▽

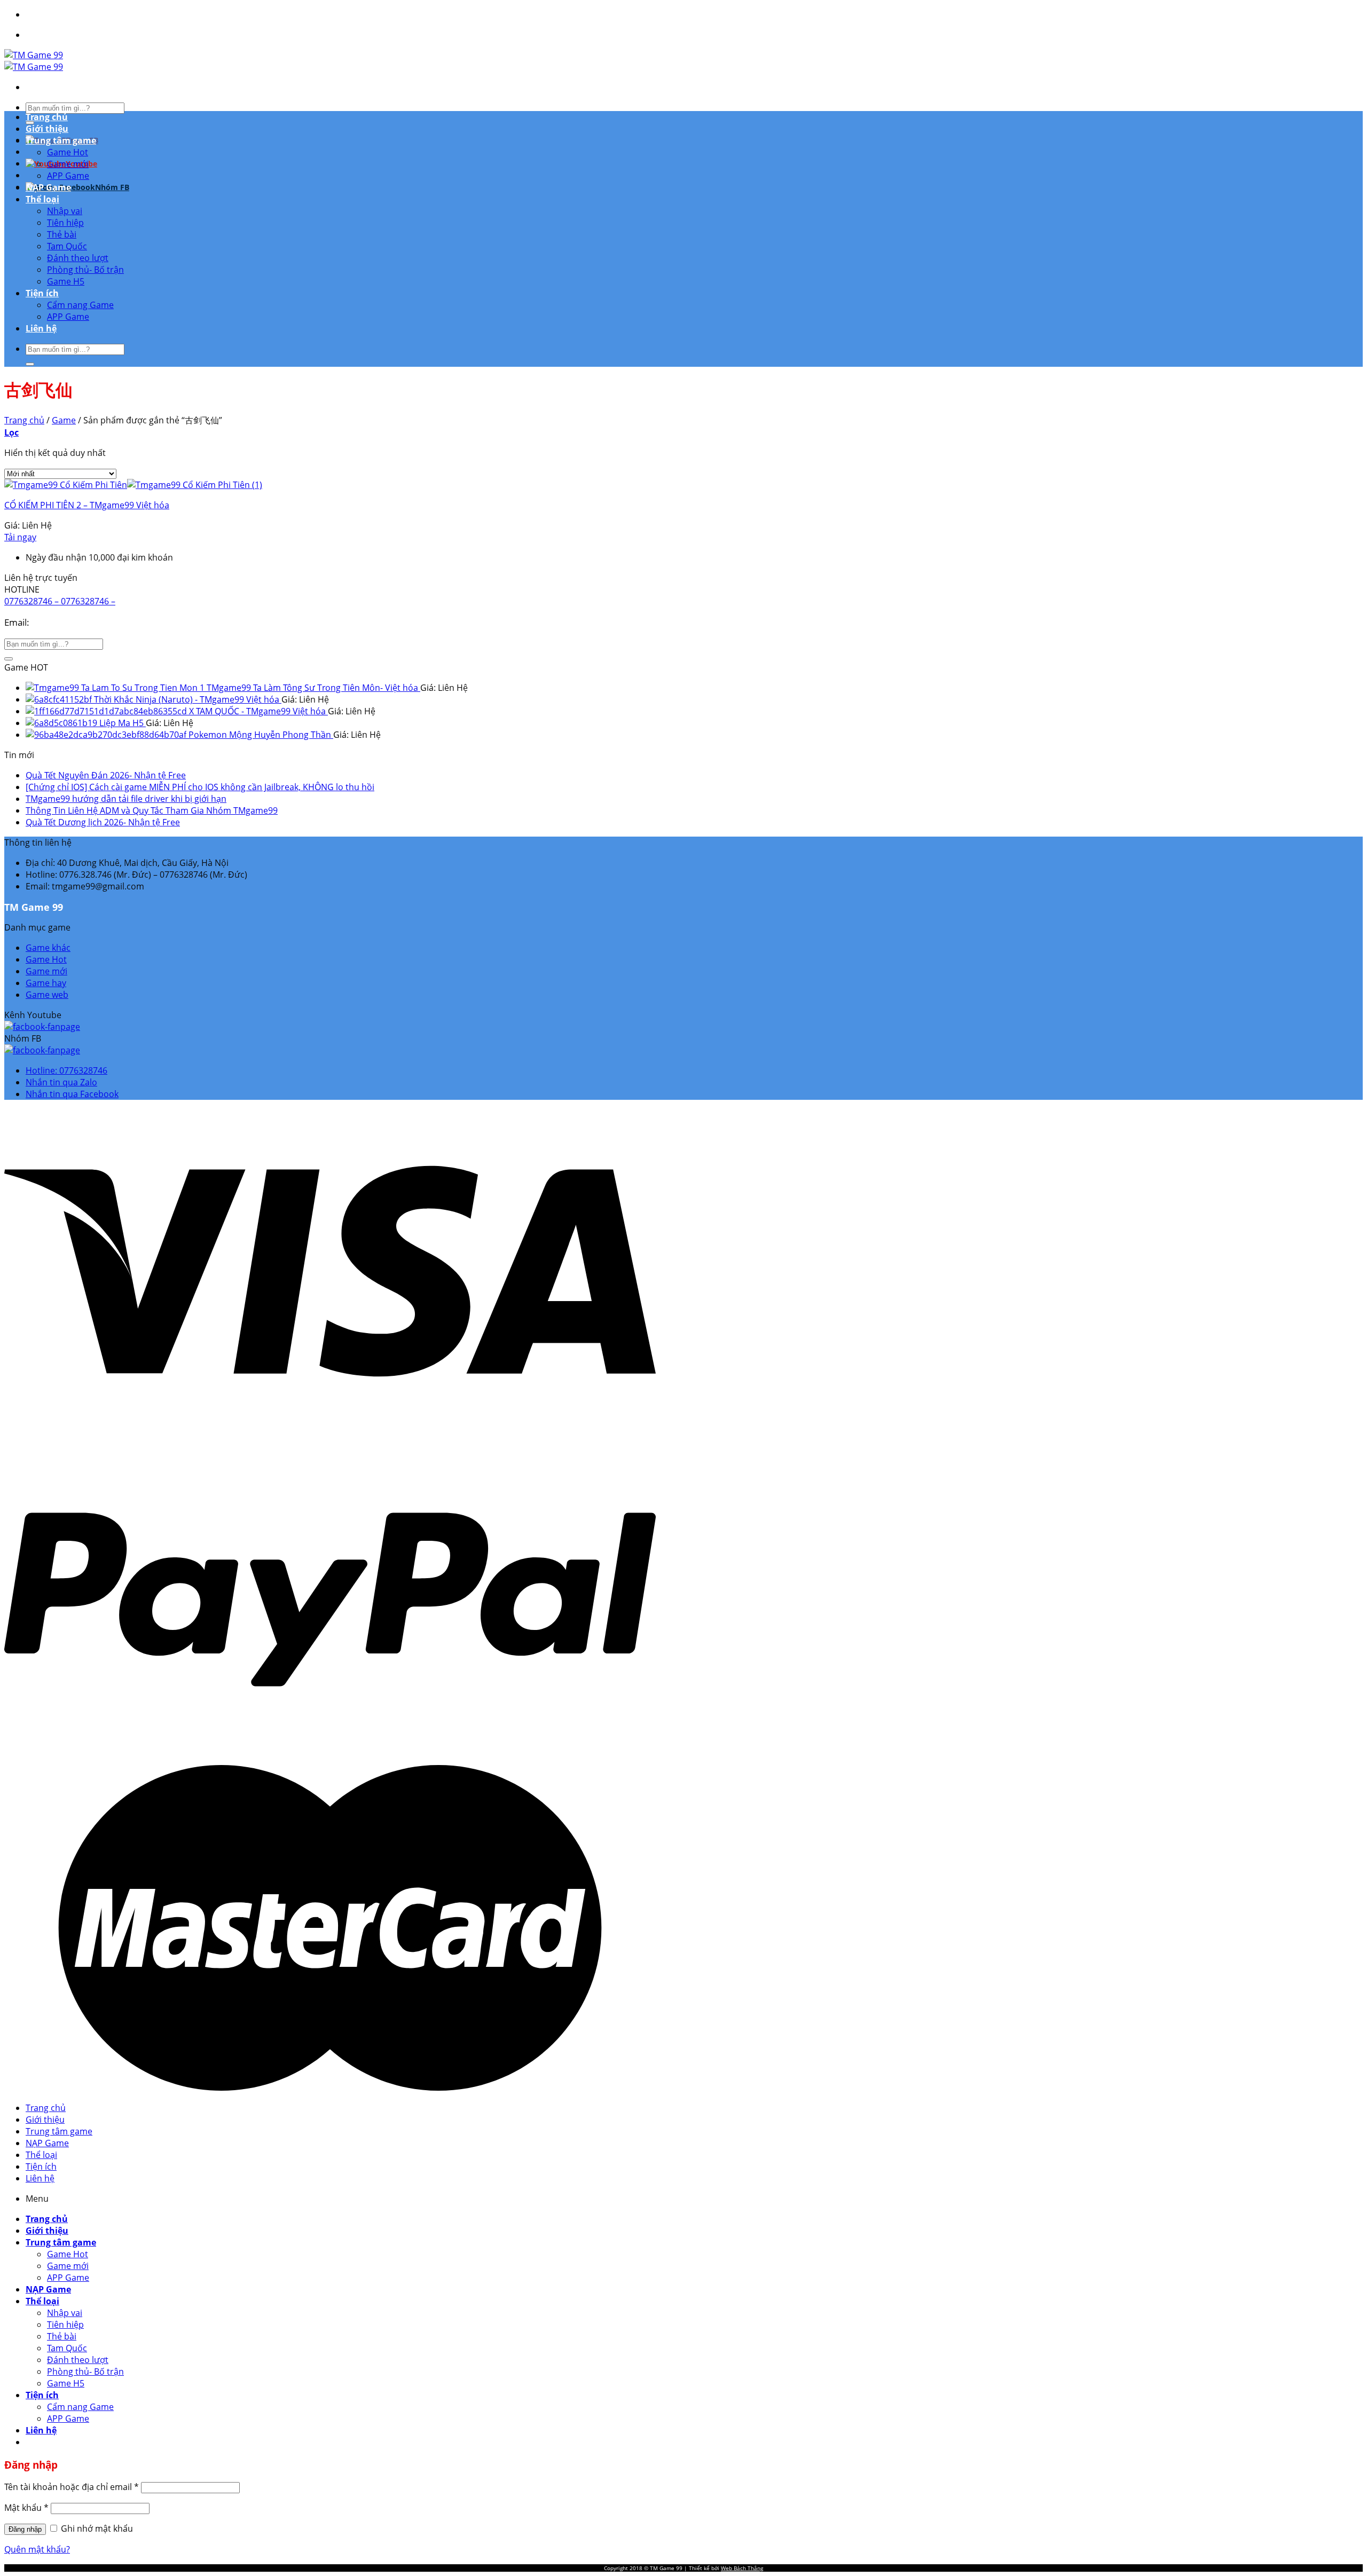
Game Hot (67, 152)
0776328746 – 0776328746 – (59, 601)
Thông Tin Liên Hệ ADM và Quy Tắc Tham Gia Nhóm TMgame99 (152, 810)
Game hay (46, 983)
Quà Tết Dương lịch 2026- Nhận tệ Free (103, 822)
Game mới (68, 164)
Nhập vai (64, 211)
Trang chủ (47, 117)
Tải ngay (20, 537)
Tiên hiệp (65, 223)
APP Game (68, 176)
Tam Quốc (67, 246)
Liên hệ (41, 328)
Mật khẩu (26, 2508)
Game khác (48, 948)
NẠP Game (48, 187)
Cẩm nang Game (80, 305)
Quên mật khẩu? (37, 2549)
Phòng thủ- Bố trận (85, 269)
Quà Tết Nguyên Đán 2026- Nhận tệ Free (106, 775)
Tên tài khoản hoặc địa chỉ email (71, 2487)
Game (64, 420)
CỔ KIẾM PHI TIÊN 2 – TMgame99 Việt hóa (86, 505)
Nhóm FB (112, 187)
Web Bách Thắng (742, 2568)
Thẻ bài (61, 234)
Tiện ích (42, 293)
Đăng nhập (25, 2529)
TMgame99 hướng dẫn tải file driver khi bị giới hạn (126, 799)
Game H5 (65, 281)
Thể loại (42, 199)
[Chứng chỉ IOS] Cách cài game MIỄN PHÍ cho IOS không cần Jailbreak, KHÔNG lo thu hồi (200, 787)
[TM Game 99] (33, 61)
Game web (47, 995)
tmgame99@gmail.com (80, 622)
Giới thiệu (47, 129)
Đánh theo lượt (77, 258)
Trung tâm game (61, 140)
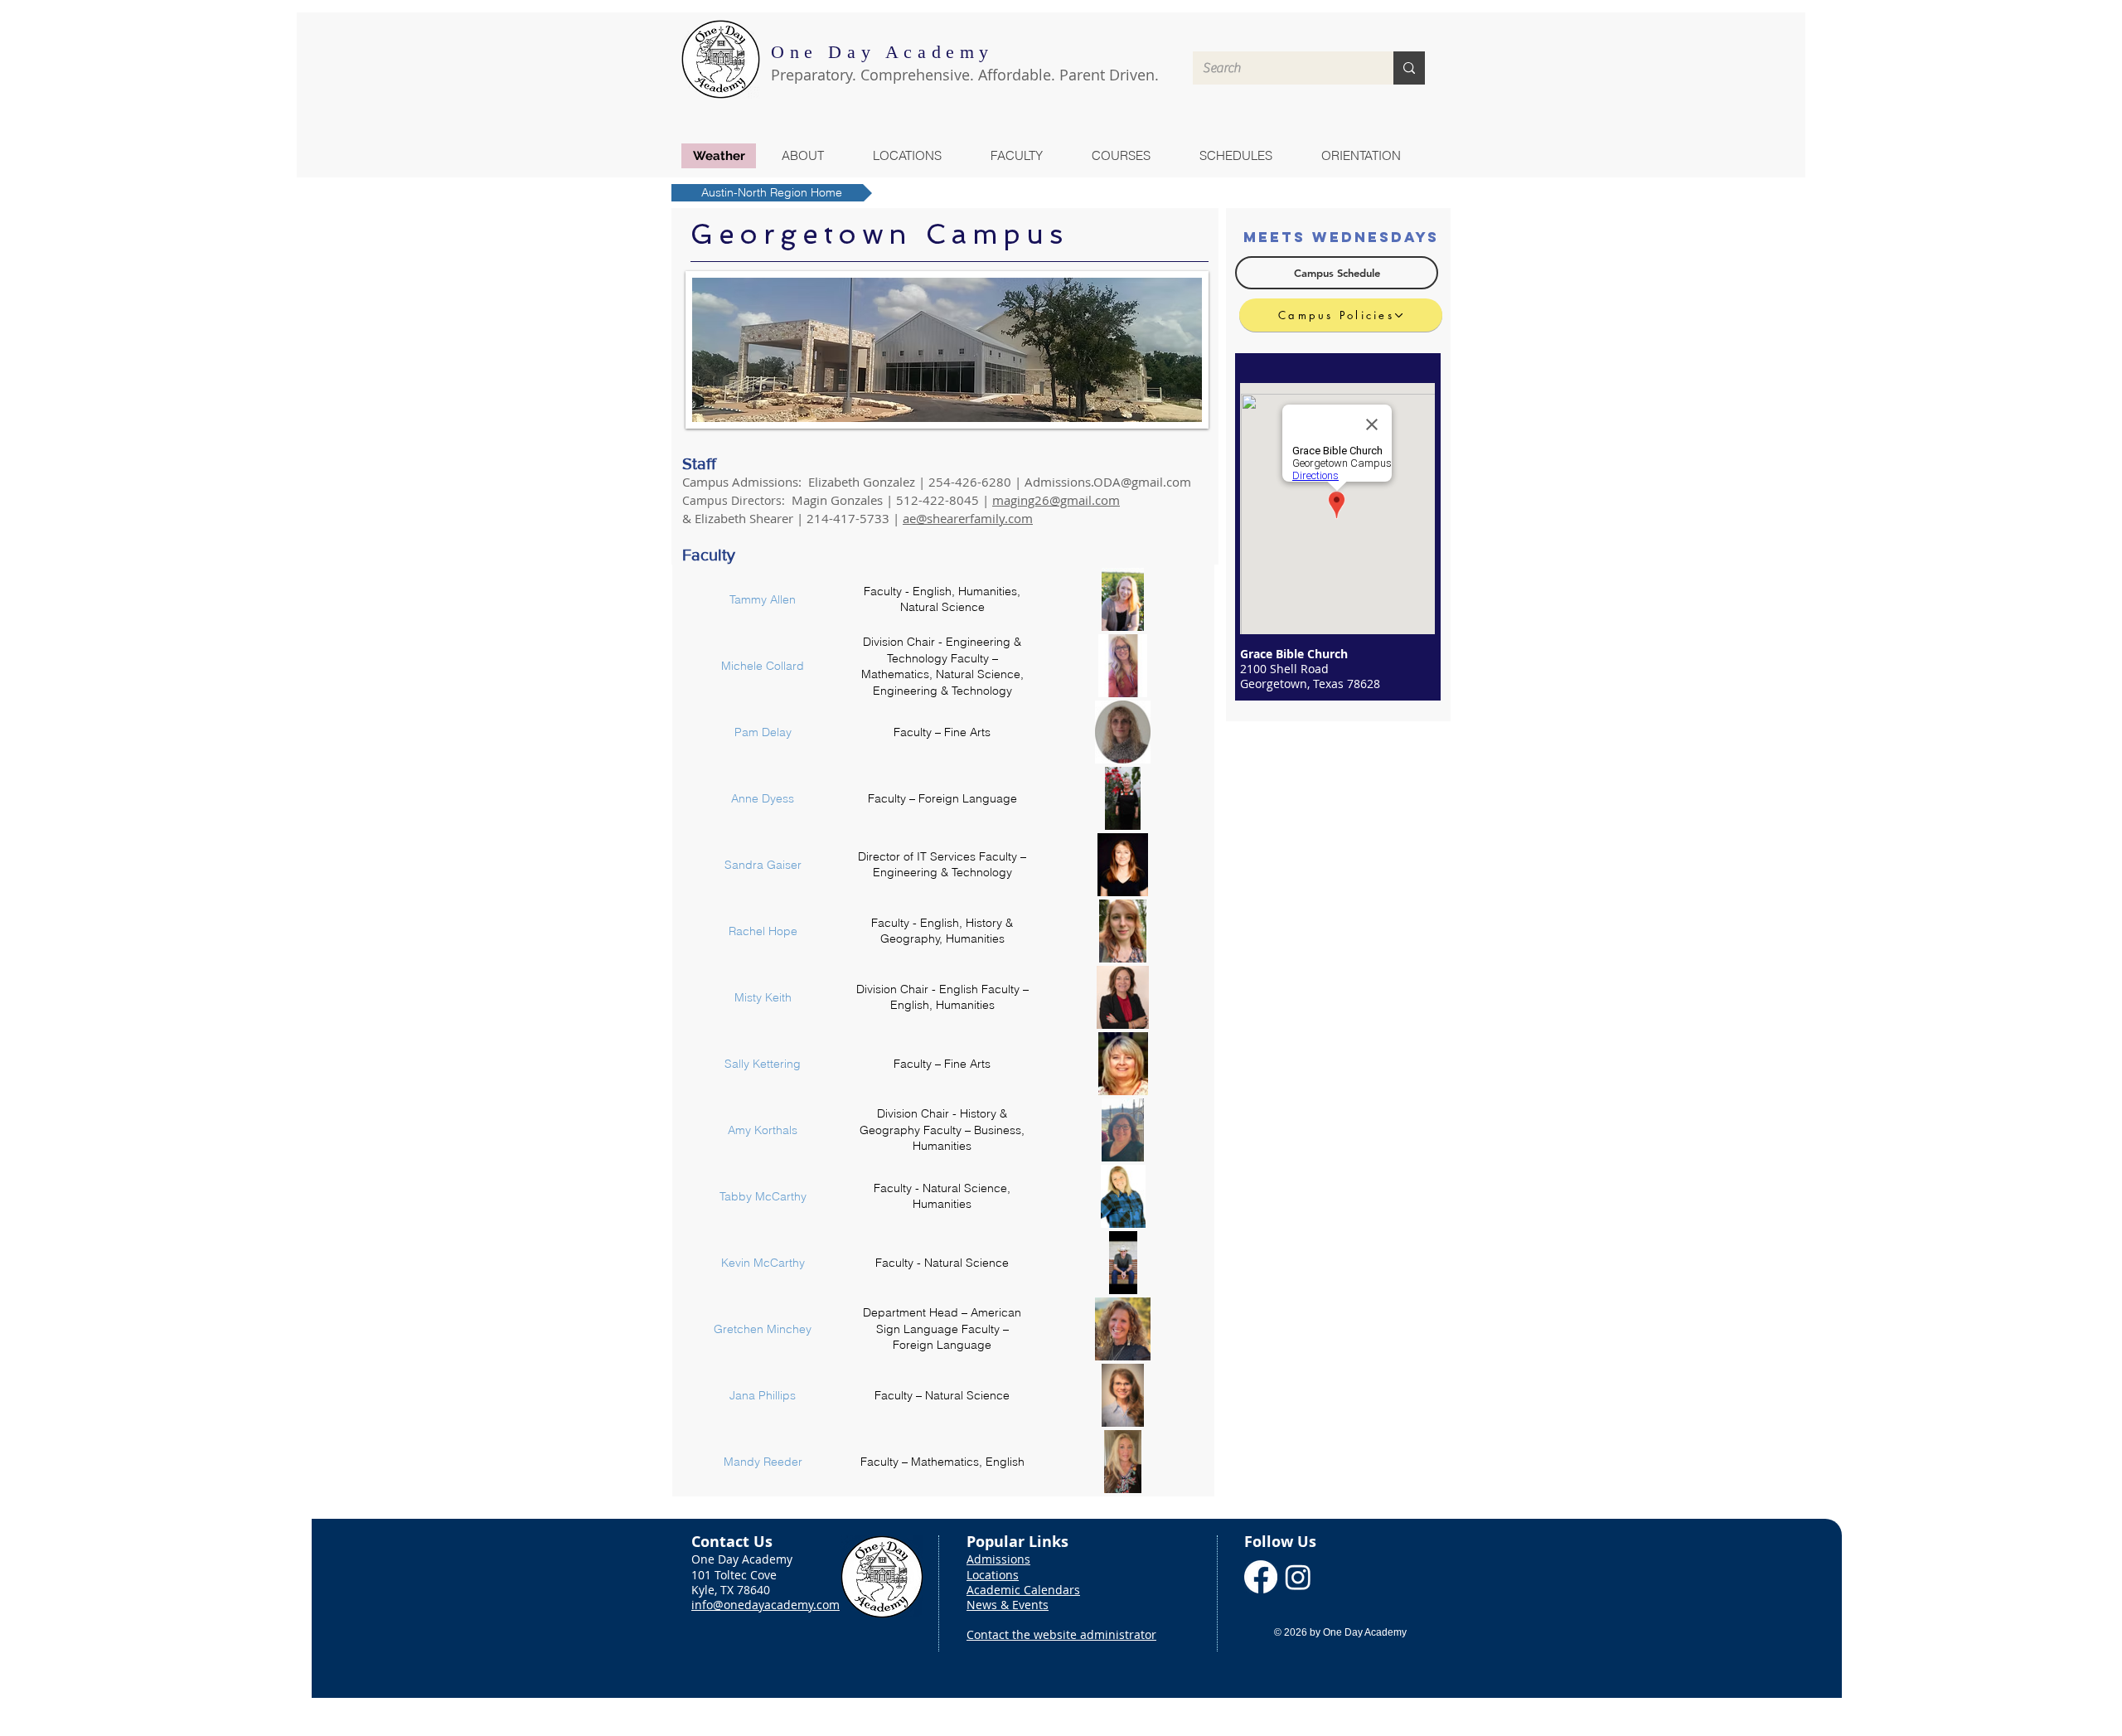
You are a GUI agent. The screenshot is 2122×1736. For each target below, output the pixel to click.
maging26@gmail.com (1056, 500)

△

ASSIGNMENT:
Omit every picture, then reproduce the rest of the listing exactly.

TASK RESPONSE:
Game Hot (67, 152)
0776328746 – 0776328746 – (59, 601)
Thông Tin Liên Hệ ADM và Quy Tắc Tham Gia Nhóm TMgame99 (152, 810)
Game hay (46, 983)
Quà Tết Dương lịch 2026- Nhận tệ Free (103, 822)
Game mới (68, 164)
Nhập vai (64, 211)
Trang chủ (47, 117)
Tải ngay (20, 537)
Tiên hiệp (65, 223)
APP Game (68, 176)
Tam Quốc (67, 246)
Liên hệ (41, 328)
Mật khẩu (26, 2508)
Game khác (48, 948)
NẠP Game (48, 187)
Cẩm nang Game (80, 305)
Quên mật khẩu? (37, 2549)
Phòng thủ- Bố trận (85, 269)
Quà Tết Nguyên Đán 2026- Nhận tệ Free (106, 775)
Tên tài khoản hoặc địa chỉ email (71, 2487)
Game (64, 420)
CỔ KIẾM PHI TIÊN 2 – TMgame99 Việt hóa (86, 505)
Nhóm FB (112, 187)
Web Bách Thắng (742, 2568)
Thẻ bài (61, 234)
Tiện ích (42, 293)
Đăng nhập (25, 2529)
TMgame99 hướng dẫn tải file driver khi bị giới hạn (126, 799)
Game H5 (65, 281)
Thể loại (42, 199)
[Chứng chỉ IOS] Cách cài game MIỄN PHÍ cho IOS không cần Jailbreak, KHÔNG lo thu hồi (200, 787)
[TM Game 99] (33, 61)
Game web (47, 995)
tmgame99@gmail.com (80, 622)
Giới thiệu (47, 129)
Đánh theo lượt (77, 258)
Trung tâm game (61, 140)
You are a GUI agent. The screenshot is 2122×1736. For each target below, output the pixel to click.
maging26@gmail.com (1056, 500)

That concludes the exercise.